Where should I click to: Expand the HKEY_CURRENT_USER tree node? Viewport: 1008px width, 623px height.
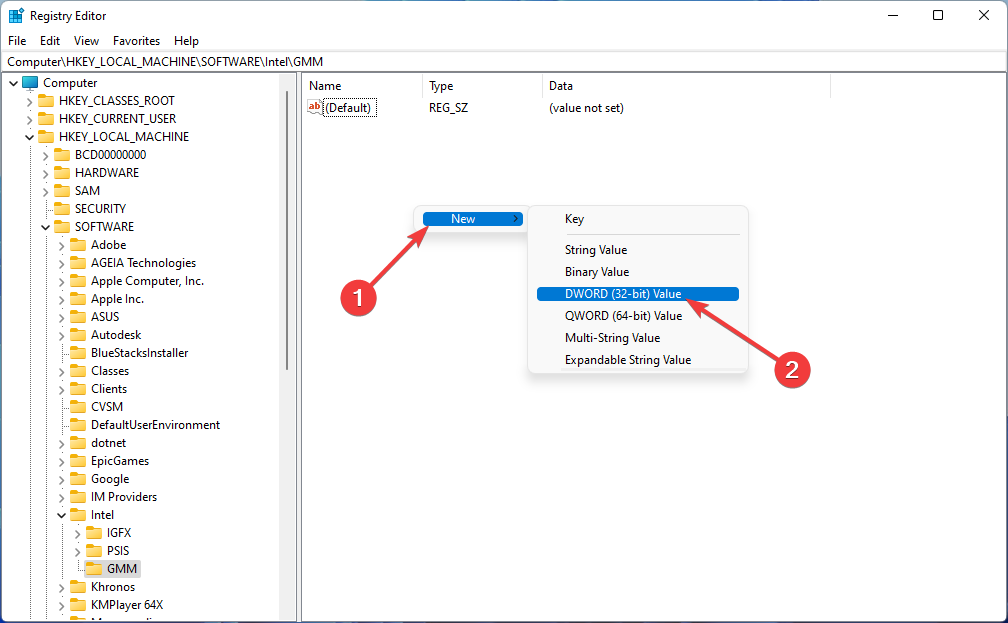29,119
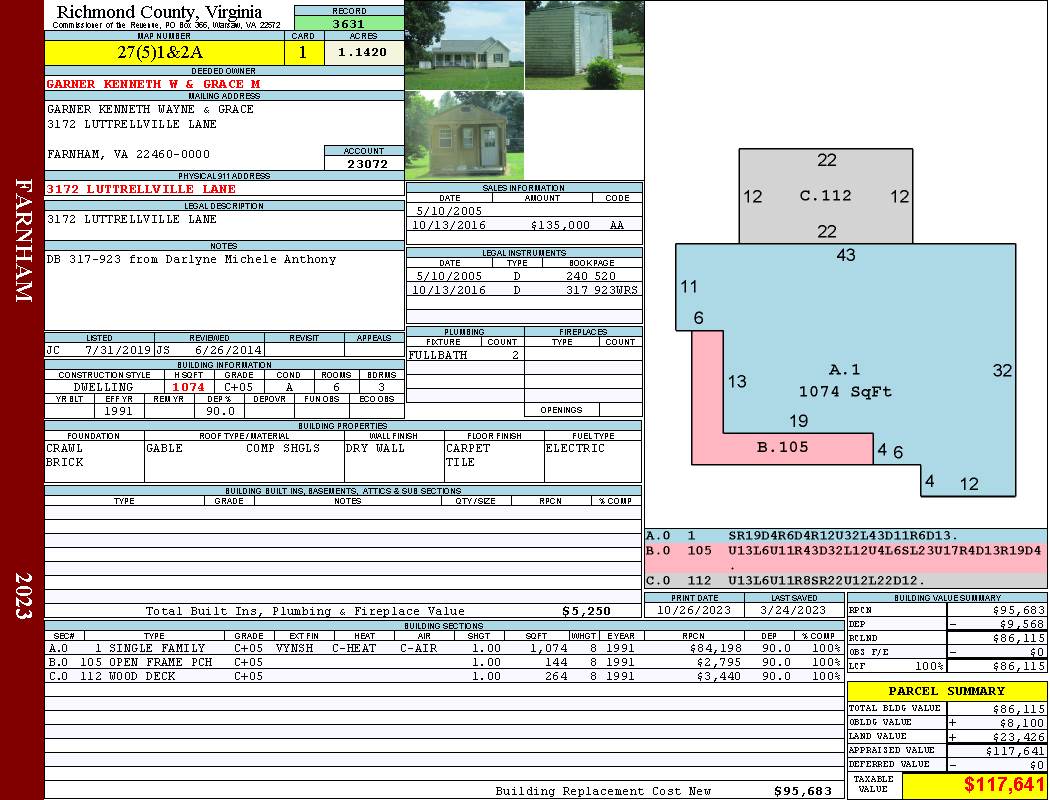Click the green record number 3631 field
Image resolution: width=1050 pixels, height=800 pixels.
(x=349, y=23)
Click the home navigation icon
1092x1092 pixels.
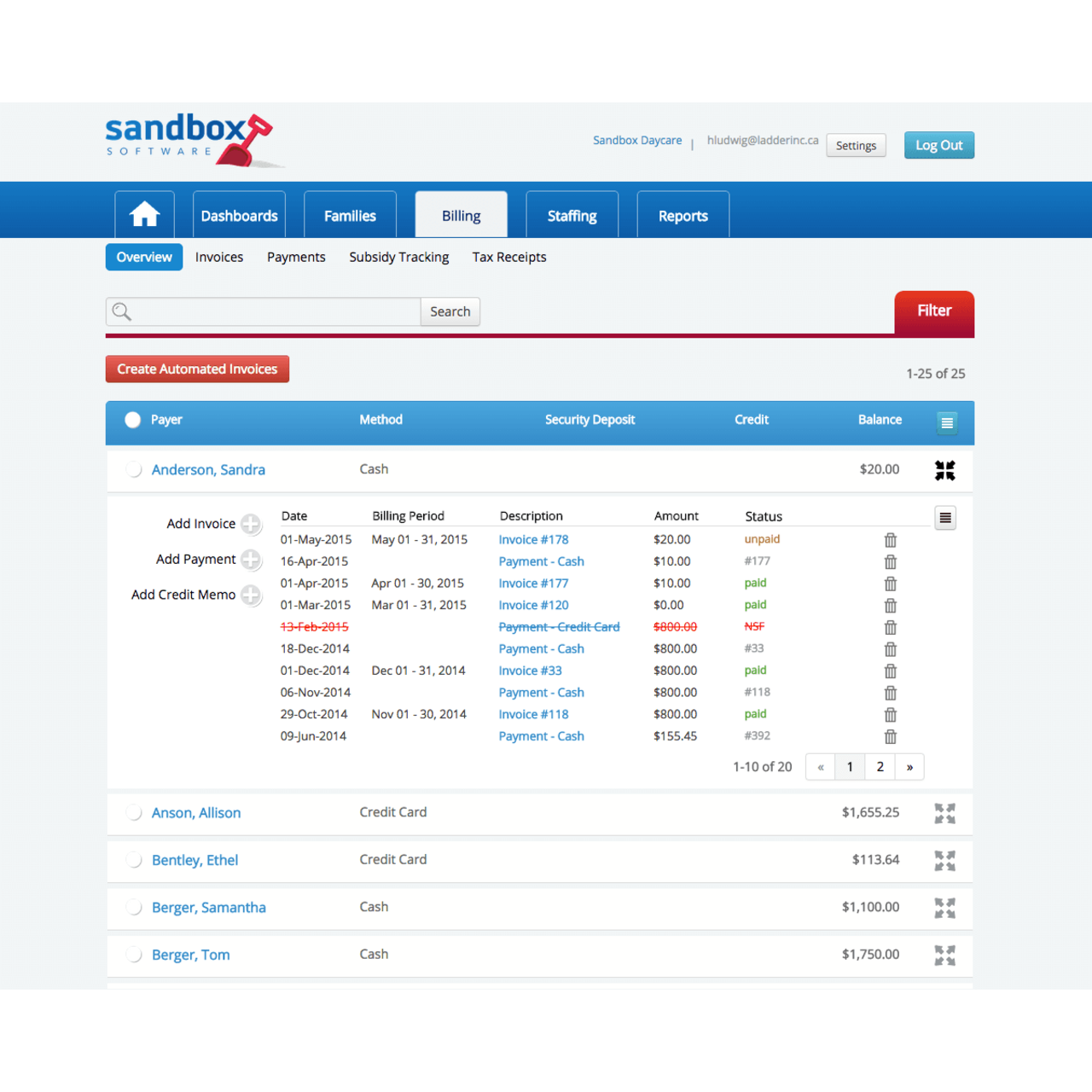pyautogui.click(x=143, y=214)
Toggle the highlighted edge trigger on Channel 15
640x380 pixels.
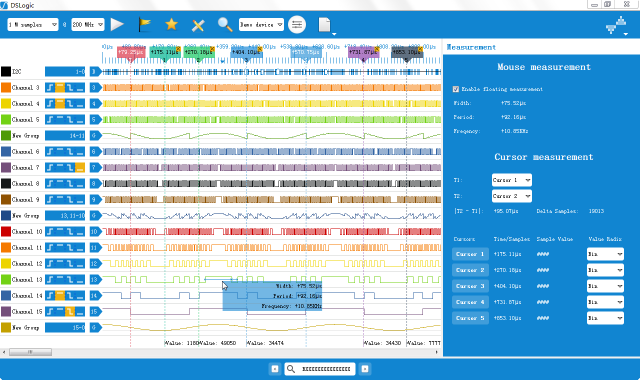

☆ ☆ ☆

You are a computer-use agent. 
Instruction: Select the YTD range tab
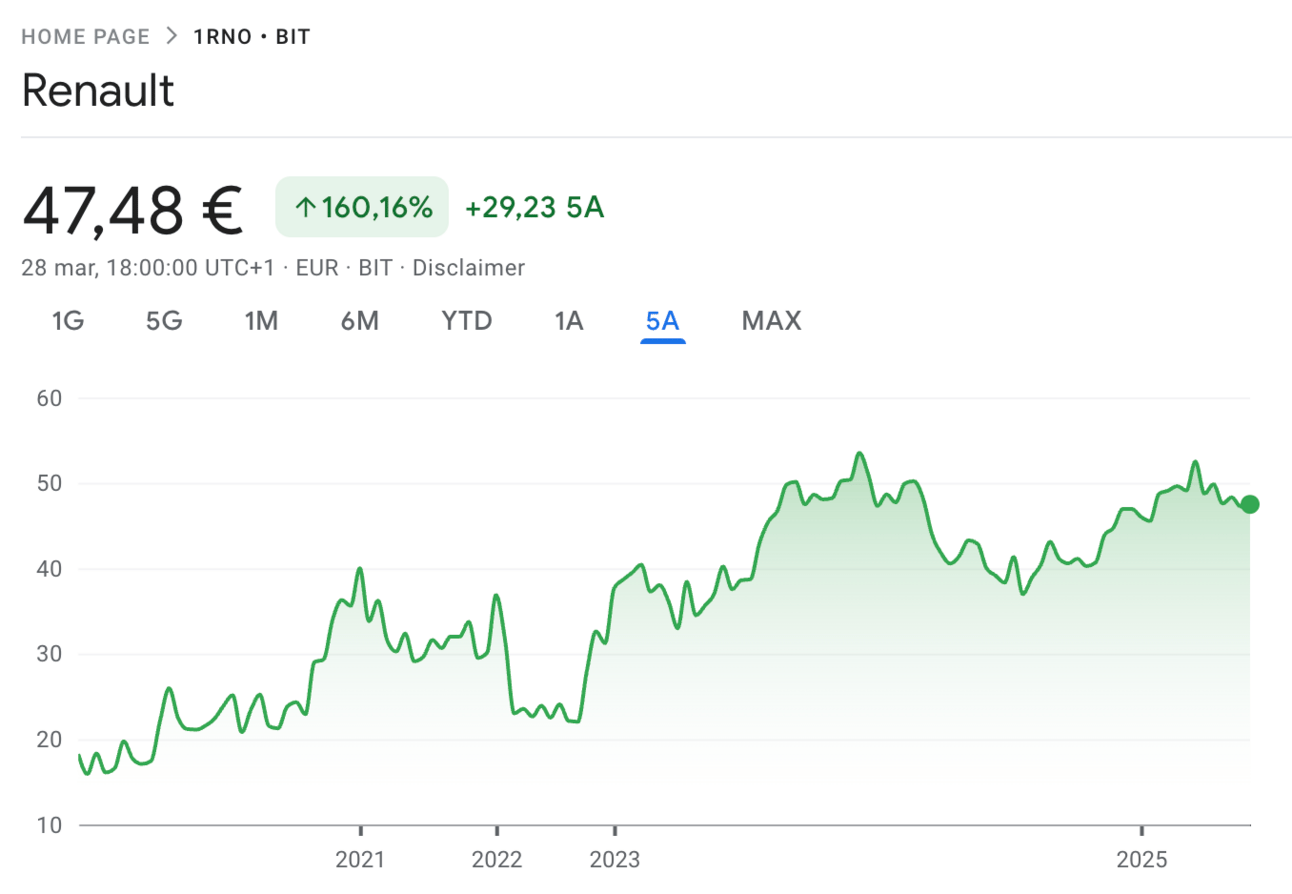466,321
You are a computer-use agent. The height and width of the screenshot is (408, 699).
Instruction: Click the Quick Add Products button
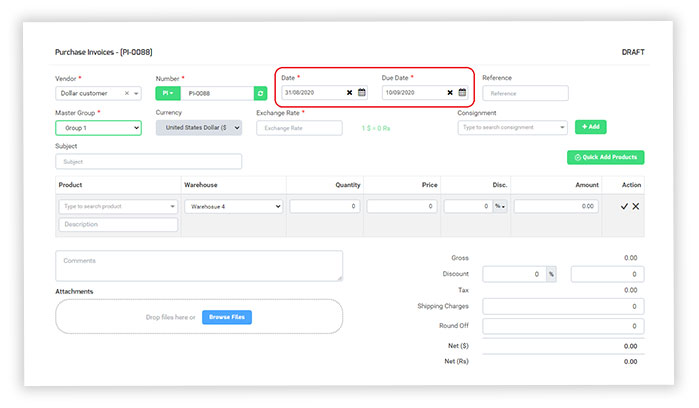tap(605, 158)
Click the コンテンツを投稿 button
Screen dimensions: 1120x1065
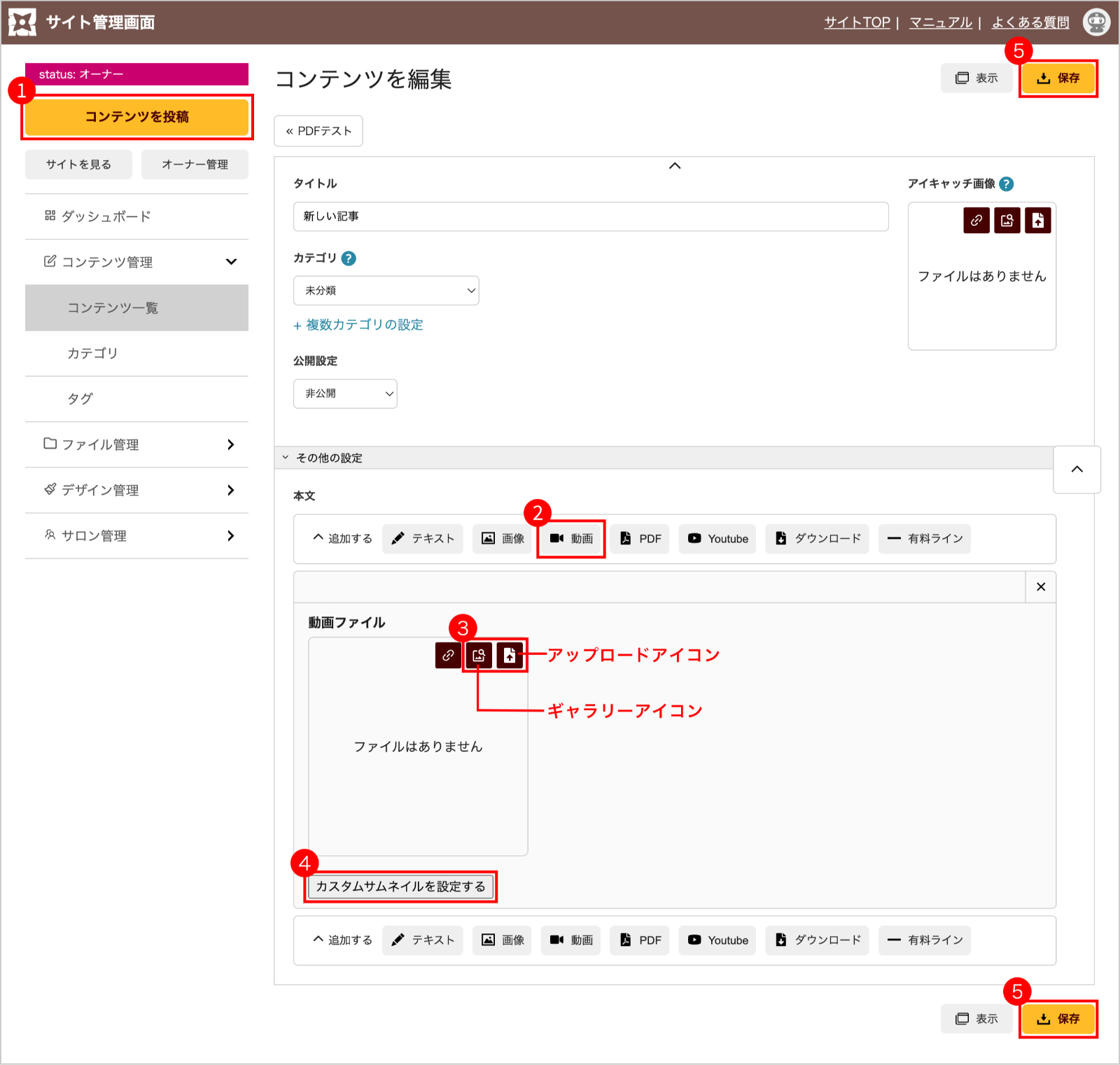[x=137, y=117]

☆ ☆ ☆

Whenever a line of the data above includes the word "agent", copy that line.

## Answer box:
You are a computer-use agent. 
You are a computer-use agent. The height and width of the screenshot is (408, 699).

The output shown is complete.